Wincor Nixdorf’s recently published electronic payment barometer highlighted that 69% of consumers interviewed were in favour of replacing the PIN for their payment card with a fingerprint scan. Interestingly, this was almost double the number of consumers that were in support of using contactless alone, which stood at only 39%. Despite biometric development still being in its early stages, the results of the survey are encouraging in suggesting that widespread acceptance is a possibility.
Issuance and integration with existing technologies are other considerations any bank looking to adopt new authentication will need to assess. It is likely consumers will have to physically enter a banking branch for biometric solutions to be issued as the biometric data has to be given in person. Whilst this may seem like an inconvenience, it is a one-off process and improves the transaction and access experience overall so will likely not obstruct adoption in the long run.
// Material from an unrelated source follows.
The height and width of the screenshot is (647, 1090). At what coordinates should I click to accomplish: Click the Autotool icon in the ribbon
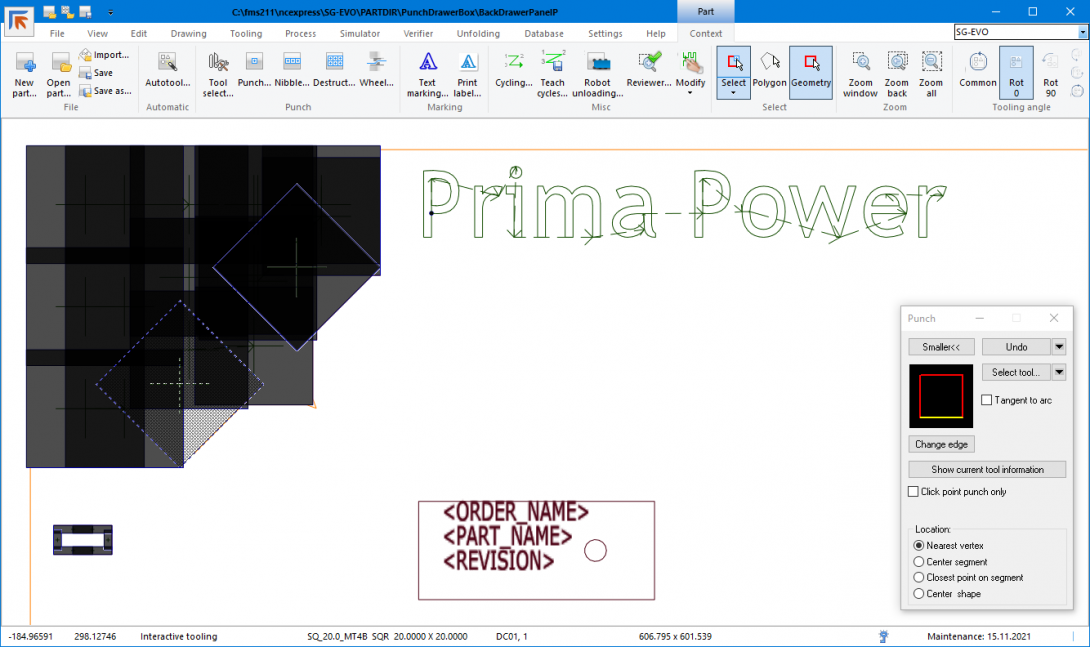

What’s interesting about biometrics and certain multi-factor approaches is that they don’t require changes to current technological infrastructure to be implemented. This doesn’t mean they’re cost-free, but the impact is less than many people expect. Creating a business model that copes with the cost will be core to the growth of biometrics in banking.
It’s clear that the current landscape of authentication methods is far too varied and no longer offers the secure, convenient experience consumers have come to expect. While the future of biometrics in the banking world remains uncertain, there is great potential for new multi-factor approaches that incorporate biometrics.